Yo os prometo tranquilidad para el porvenir, etc.» («Bravo»,
«Bravo», atronadores «Bravo».)
Así aplaude la burguesía industrial con su reclamación
más servil el golpe de Estado del 2 de diciembre, la aniquilación
del parlamento, el ocaso de su propia dominación, la dictadura
de Bonaparte. La tempestad de aplausos del 25 de noviembre tuvo
su respuesta en la tempestad de cañonazos del 4 de diciembre,
y la mayoría de las bombas fueron a estallar en la casa
del señor Sallandrouze, en cuya garganta había estallado
la mayoría de los vítores.
Cuando Cromwell disolvió el Parlamento Largo, se dirigió
solo al centro del salón de sesiones, sacó el reloj
para que aquél no viviese ni un solo minuto más
del plazo que le había señalado y fue arrojando
del salón a los diputados uno por uno con insultos alegres
y humoristas. El 18 Brumario, Napoleón, con menos talla
que su modelo, se trasladó, a pesar de todo, al Cuerpo
Legislativo y le leyó, aunque con voz entrecortada, su
sentencia de muerte. El segundo Bonaparte, que por lo demás
se hallaba en posesión de un poder ejecutivo muy distinto
del de Cromwell o Napoleón, no fue a buscar su modelo en
los anales de la historia universal, sino en los anales de la
Sociedad del 10 de Diciembre, en los anales de la jurisprudencia
criminal. Roba al Banco de Francia 25 millones de francos, compra
al general Magnan por un millón y a los soldados por 15
francos a cada uno y por aguardiente, se reúne a escondidas
por la noche con sus cómplices, como un ladrón,
manda asaltar las casas de los parlamentarios más peligrosos,
sacándolos de sus camas y llevándose a Cavaignac,
Lamoriciére, Le Flô, Changarnier, Charras, Thiers,
Baze y otros, manda ocupar las plazas principales de París
y el edificio del Parlamento con tropas y pegar, al amanecer,
en todos los muros, carteles estridentes proclamando la disolución
de la Asamblea Nacional y del Consejo de Estado, la restauración
del sufragio universal y la declaración del departamento
del Sena en estado de sitio.

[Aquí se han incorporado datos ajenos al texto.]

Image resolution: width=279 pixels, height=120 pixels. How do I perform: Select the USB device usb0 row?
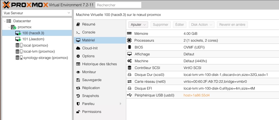202,95
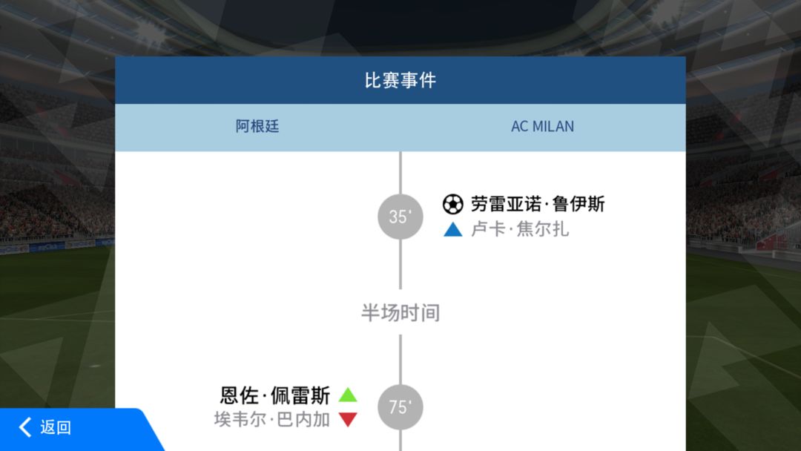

Y poco después, inserta en
el Moniteur un documento falso, según el cual influyentes
hombres parlamentarios se han agrupado en torno a él en
un Consejo de Estado.
Los restos del parlamento, formados principalmente por legitimistas
y orleanistas, se reúnen en el edificio de la alcaldía
del 10 distrito y acuerdan entre gritos de «¡Viva la
república!» la destitución de Bonaparte, arengan
en vano a la masa boquiabierta congregada delante del edificio
y, por último, custodiados por tiradores africanos, son
arrastrados primero al cuartel d'Orsay y luego empaquetados en
coches celulares y transportados a las cárceles de Mazas,
Ham y Vincennes. Así terminaron el partido del orden, la
Asamblea Legislativa y la revolución de febrero. He aquí
en breves rasgos, antes de pasar rápidamente a las conclusiones,
el esquema de su historia.
I. Primer período. Del 24 de febrero al 4 de mayo de 1848. Período de febrero. Prólogo. Farsa de confraternización general.
II. Segundo período. Período de constitución de la república y de la Asamblea Nacional Constituyente.
III: Tercer período. Período de la república constitucional y de la Asamblea Nacional Legislativa.